PROVIDED RECORDS:
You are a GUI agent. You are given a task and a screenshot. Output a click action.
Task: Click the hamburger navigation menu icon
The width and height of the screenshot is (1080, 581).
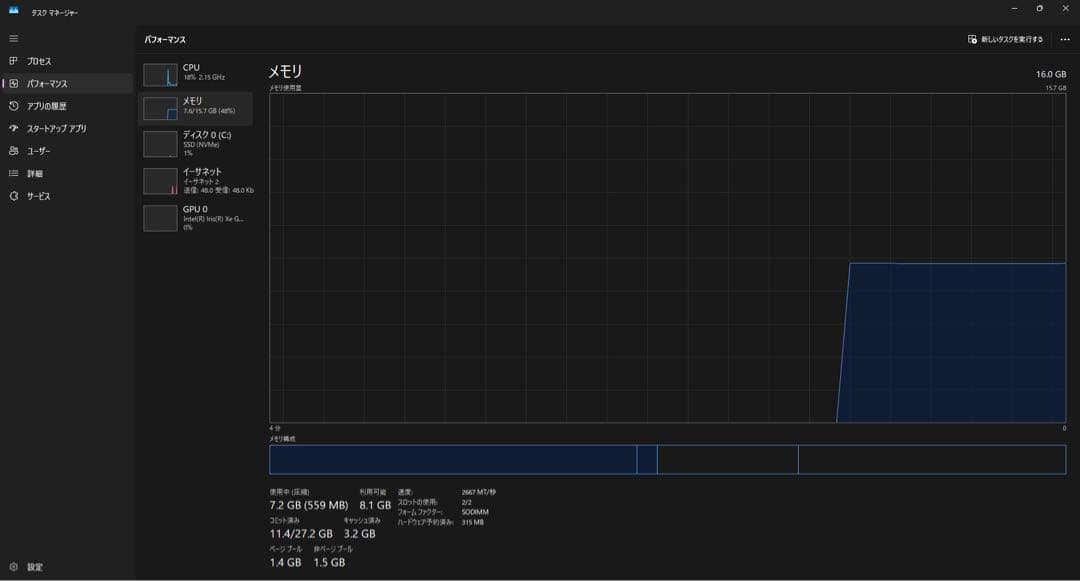14,38
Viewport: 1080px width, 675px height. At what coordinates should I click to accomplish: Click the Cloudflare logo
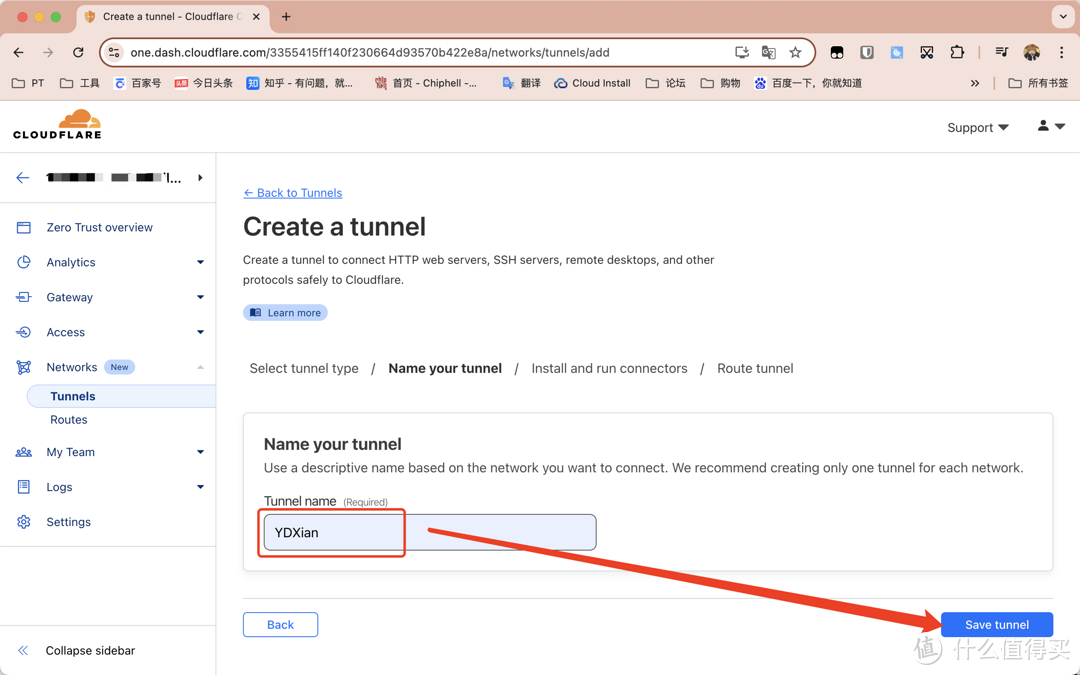[57, 125]
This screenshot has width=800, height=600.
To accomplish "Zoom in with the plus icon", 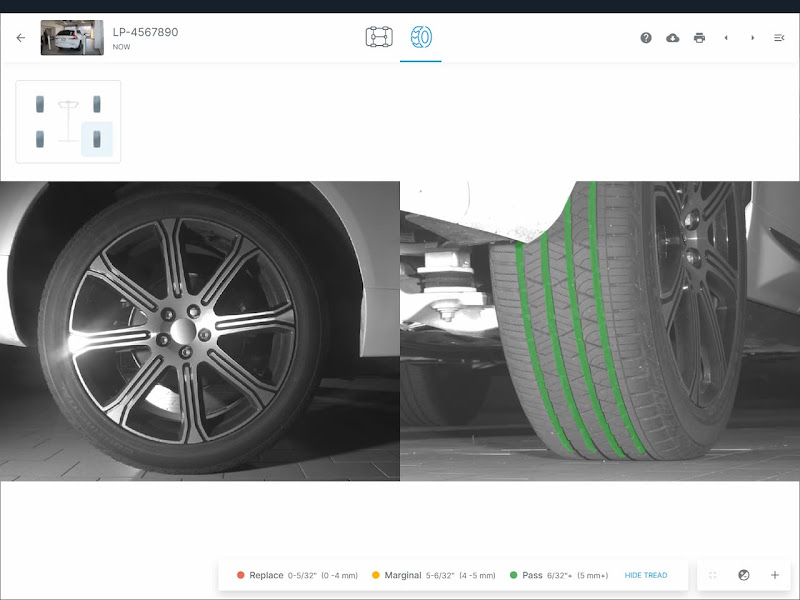I will [x=775, y=575].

TASK DESCRIPTION:
From the first line of the entries above through the line with "This screenshot has width=800, height=600.", set down each line exactly and drop the pictures.

EXERCISE ANSWER:
You are a GUI agent. You are given a task and a screenshot. Output a click action.
Task: Click the hamburger navigation menu icon
The width and height of the screenshot is (1080, 581).
14,38
Viewport: 1080px width, 675px height. At what coordinates should I click to accomplish: Click the Cloudflare logo
[57, 125]
This screenshot has width=800, height=600.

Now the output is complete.